Mr. Trump also left his mark on legal immigration, overseeing an attempt to force newcomers to foot their bills rather than have them land in taxpayers’ laps.

The House Democrats’ bill reverses that approach and injects nearly a half-billion dollars into an agency that is supposed to be funded from fees paid by migrants.

The money would be used to reduce a backlog of cases at U.S. Citizenship and Immigration Services. USCIS normally would raise its fees on migrants filing applications to cover the costs, but immigrant rights activists say migrants can’t bear additional costs.

The legislation also takes steps to prevent a repeat of last summer, when Homeland Security deployed agents and officers to quell riots from Oregon to the District of Columbia.

Under the new rules, the department secretary must give approval in advance to deploying agents or officers to protests, and every request for assistance, from other federal agencies or local law enforcement, will have to be publicly documented and reported.

The Trump administration was criticized last year when it deployed Homeland Security personnel to Portland, Oregon, to protect a federal courthouse, and sent people to bolster positions around the White House during racial justice demonstrations and riots.

But concerns extend into the Biden administration.

On Tuesday, two top Democrats on the House Homeland Security Committee demanded answers on CBP’s deployment of a helicopter over protests against an oil pipeline in Minnesota this month. They called the aircraft’s maneuvers “dangerously low.”

The decision to revoke $2.26 billion in border wall money is particularly controversial during a record-breaking surge of migrants.

Congress allocated the money over the past four years, but the Trump administration had not yet spent it when its tenure ended in January.

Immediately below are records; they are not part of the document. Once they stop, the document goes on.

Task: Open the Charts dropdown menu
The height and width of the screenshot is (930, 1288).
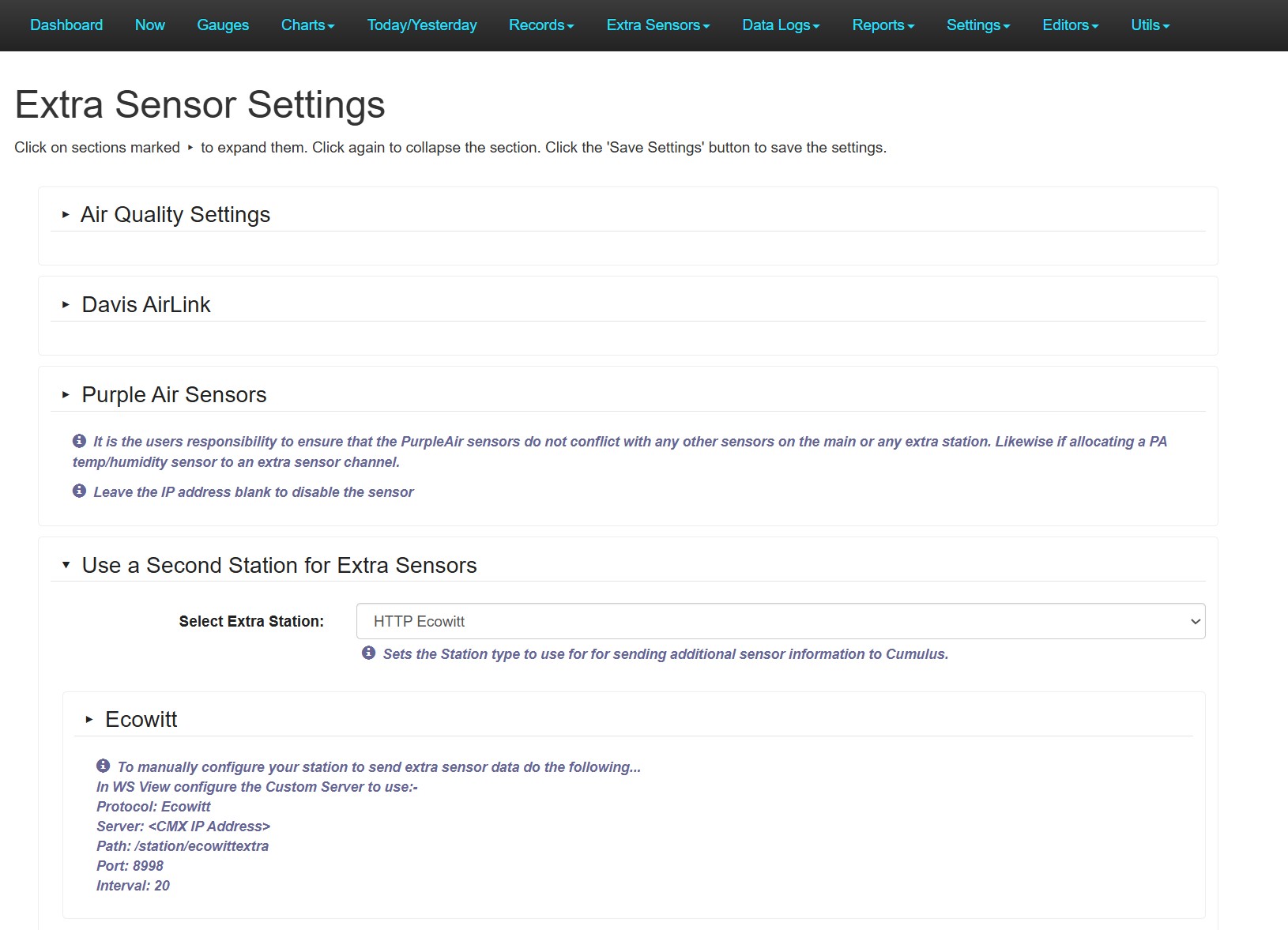Action: click(x=307, y=25)
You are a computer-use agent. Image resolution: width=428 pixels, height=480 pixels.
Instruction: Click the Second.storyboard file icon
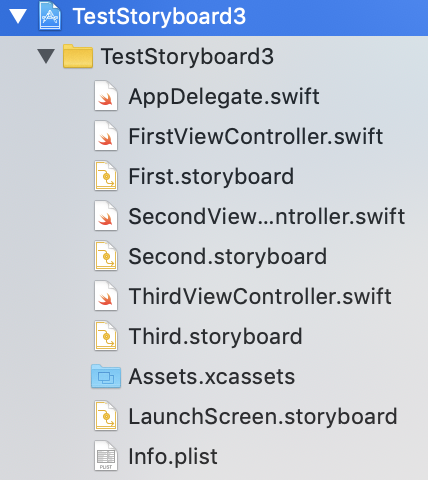tap(106, 256)
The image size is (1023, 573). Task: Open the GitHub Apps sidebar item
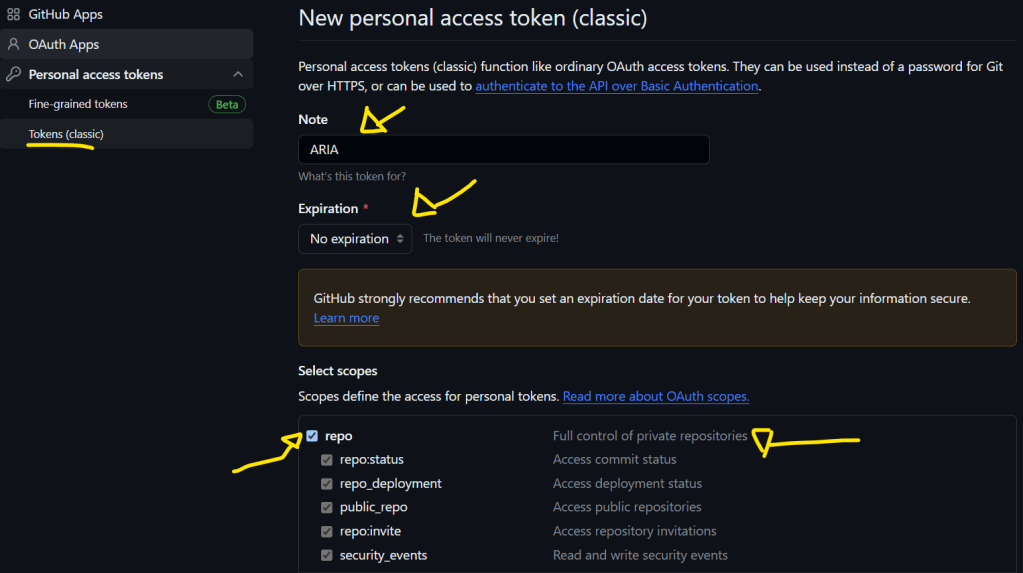(x=66, y=15)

Mr. Biden has paused wall construction, but Congress’ chief watchdog has said that pause, although legal for now, cannot continue indefinitely, and at some point the administration will have to spend money Congress has authorized.

Revoking the money would be a way to solve that legal conundrum, yet it may also prove politically tricky. Polling shows the wall is becoming more popular as the border spirals into chaos.

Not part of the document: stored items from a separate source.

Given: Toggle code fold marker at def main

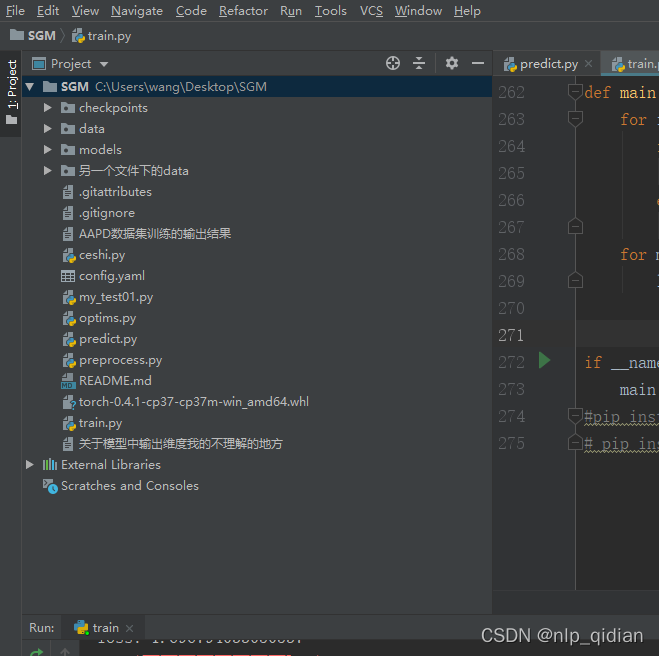Looking at the screenshot, I should (x=575, y=92).
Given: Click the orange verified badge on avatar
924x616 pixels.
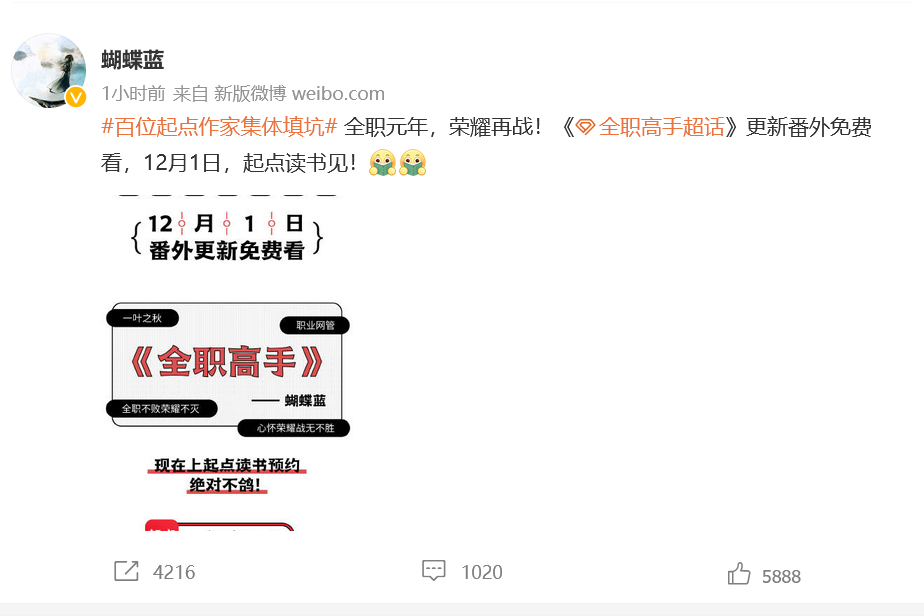Looking at the screenshot, I should 75,97.
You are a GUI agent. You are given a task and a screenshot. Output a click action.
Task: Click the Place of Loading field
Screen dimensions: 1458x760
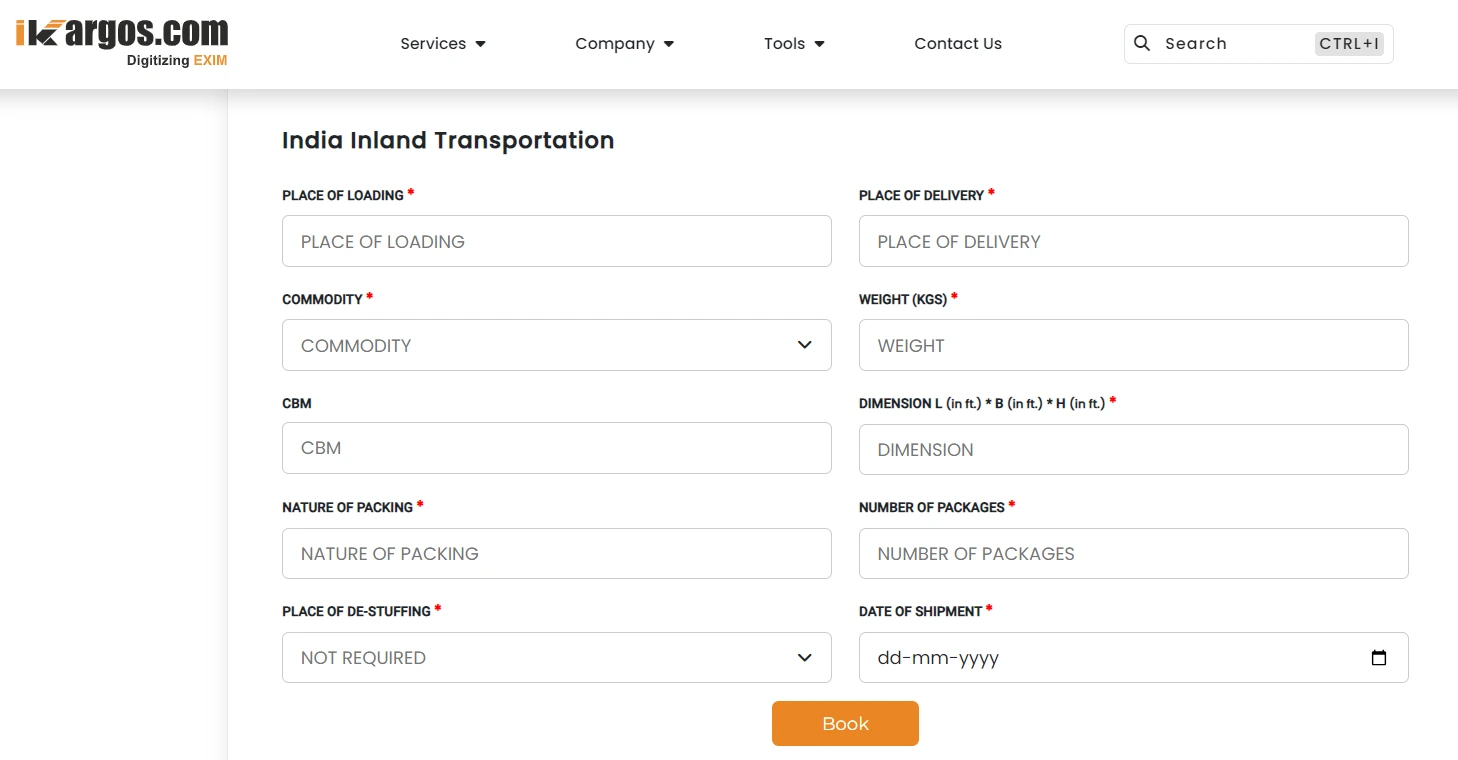click(556, 241)
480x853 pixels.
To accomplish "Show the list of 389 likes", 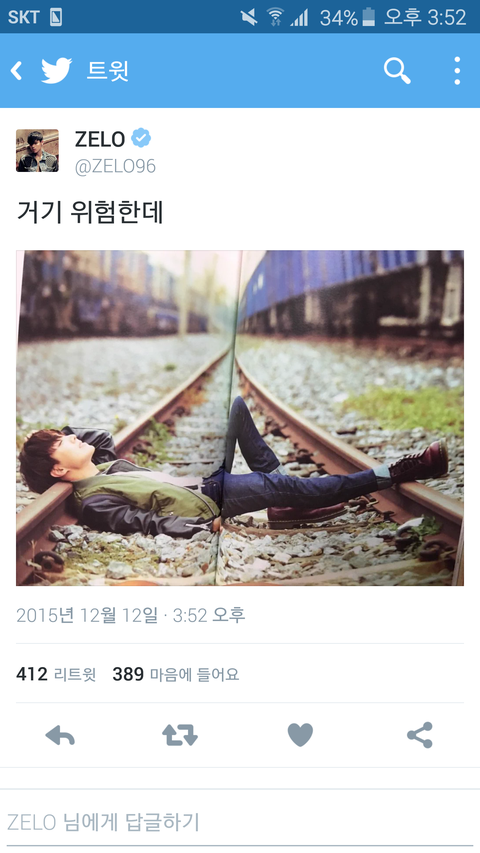I will [175, 675].
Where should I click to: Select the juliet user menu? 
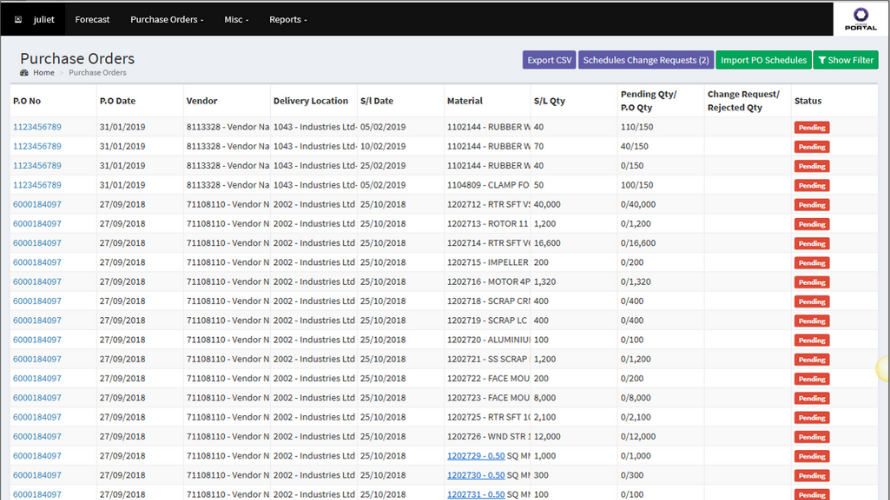tap(44, 19)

The bill also requires Homeland Security to give illegal immigrants access to lawyers and imposes stricter standards on which migrants can be detained while awaiting their court cases or deportations.

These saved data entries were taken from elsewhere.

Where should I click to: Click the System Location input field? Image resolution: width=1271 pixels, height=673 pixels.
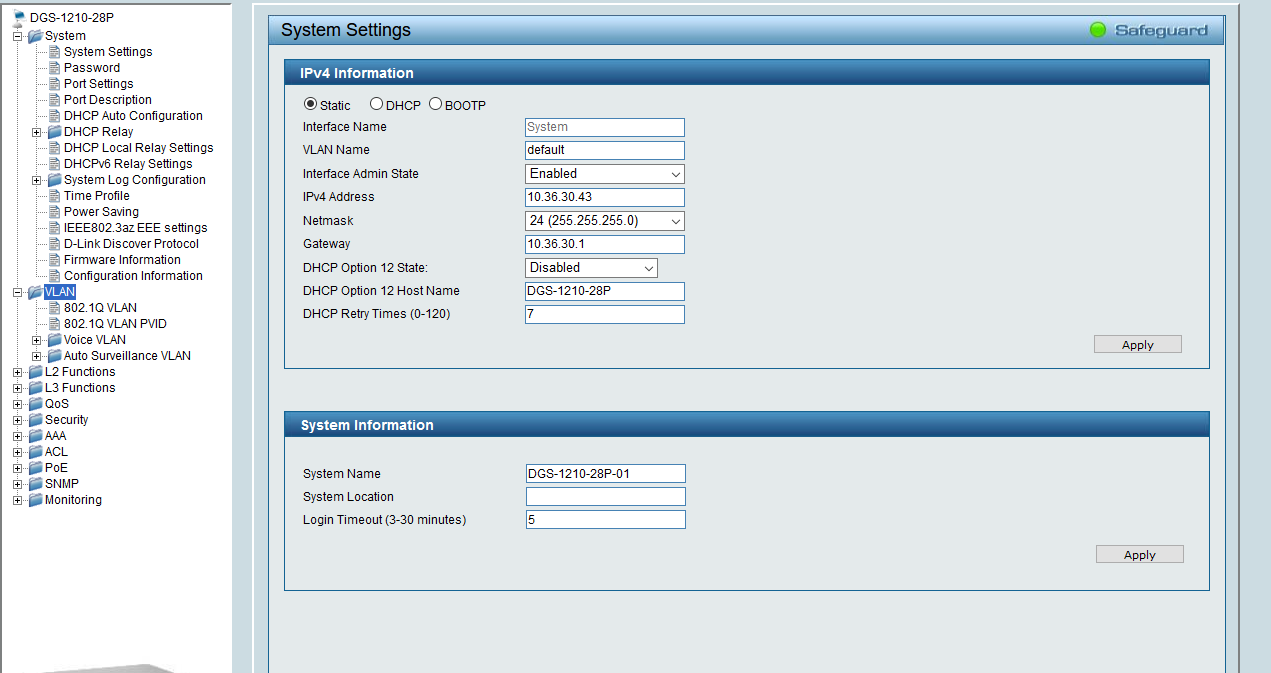click(605, 497)
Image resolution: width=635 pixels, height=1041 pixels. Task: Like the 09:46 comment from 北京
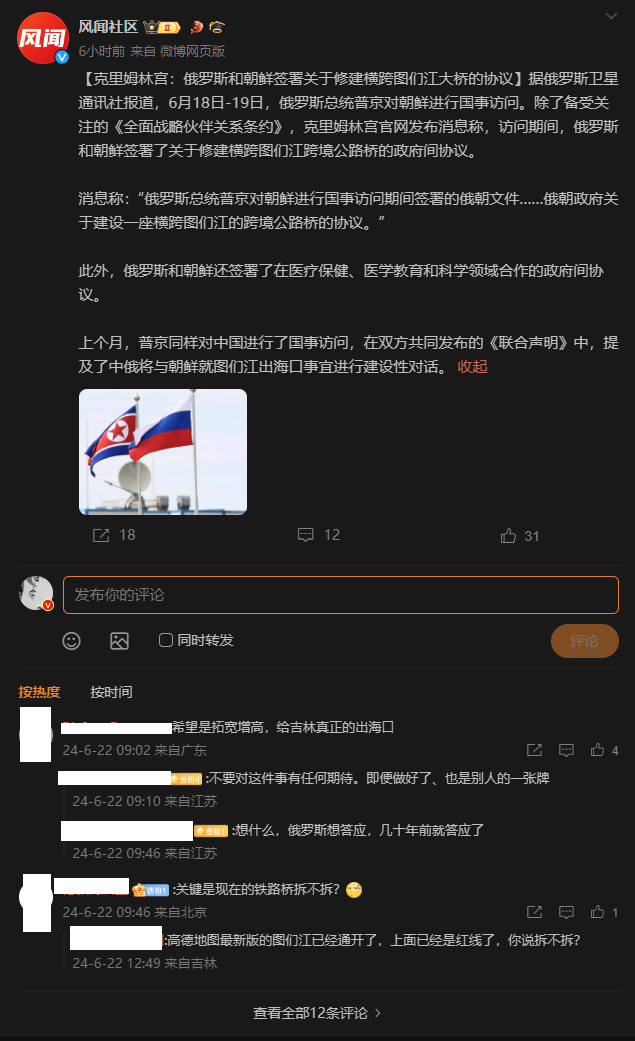point(598,912)
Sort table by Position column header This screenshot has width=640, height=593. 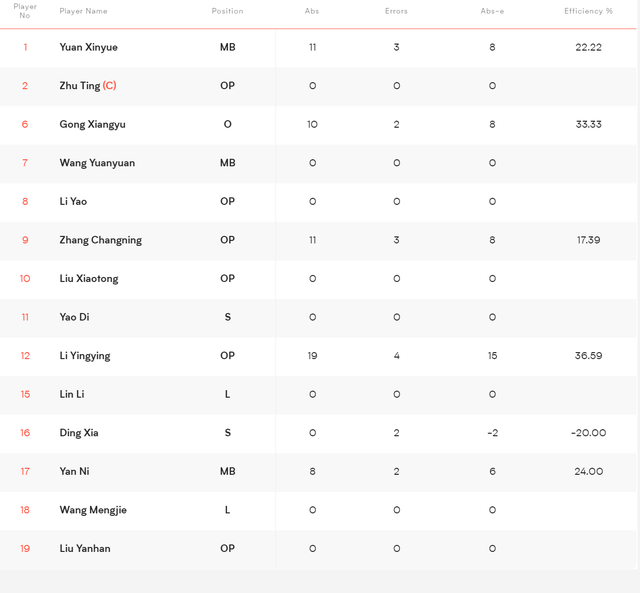(x=227, y=11)
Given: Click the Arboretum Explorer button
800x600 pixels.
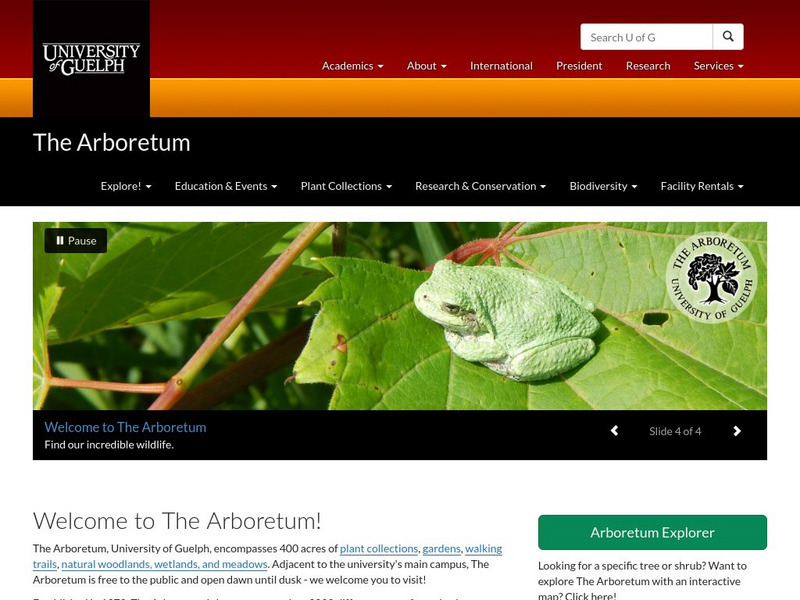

Overall, the House proposal calls for $52.8 billion in base funding for the full Homeland Security Department, up $934 million over 2021. The bill also includes $18.8 billion in disaster response money.

One part of the department getting a major injection of money is the Cybersecurity and Infrastructure Security Agency, the federal government’s chief coordinator of defense against cyberattacks.

The agency is getting a 20% boost, or more than three times what Mr. Biden had proposed.

Democrats will hold the first committee action on the House bill Wednesday and expect to put the legislation on the House floor in July.

The proposal, if it emerges, would then have to be married to a corresponding Senate bill, which has not yet been released.

The Homeland Security bill has become the toughest of the 12 annual spending measures Congress is supposed to pass, with immigration issues causing deep rifts between the two parties.